» SUPPLIED MATERIAL
□ □ □ □

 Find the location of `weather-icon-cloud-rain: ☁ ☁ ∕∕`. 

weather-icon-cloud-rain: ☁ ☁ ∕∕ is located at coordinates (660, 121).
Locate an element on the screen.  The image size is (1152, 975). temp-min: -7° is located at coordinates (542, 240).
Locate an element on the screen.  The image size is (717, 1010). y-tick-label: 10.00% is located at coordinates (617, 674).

□ □ □ □

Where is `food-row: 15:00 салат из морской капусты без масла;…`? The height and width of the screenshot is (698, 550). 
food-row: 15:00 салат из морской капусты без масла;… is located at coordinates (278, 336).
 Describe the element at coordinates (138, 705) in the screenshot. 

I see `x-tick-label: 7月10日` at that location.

□ □ □ □

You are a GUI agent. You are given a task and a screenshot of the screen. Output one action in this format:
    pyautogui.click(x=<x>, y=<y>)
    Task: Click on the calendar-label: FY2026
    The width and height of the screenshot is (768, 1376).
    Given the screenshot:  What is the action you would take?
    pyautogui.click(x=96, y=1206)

□ □ □ □

» WHAT IS NEEDED
Show each line of the records above that contains the string "element". Case counts.

» EXERCISE ANSWER
Locate an element on the screen.  The image size is (1152, 975). temp-min: -7° is located at coordinates (542, 240).
Locate an element on the screen.  The image size is (717, 1010). y-tick-label: 10.00% is located at coordinates (617, 674).
 Describe the element at coordinates (138, 705) in the screenshot. 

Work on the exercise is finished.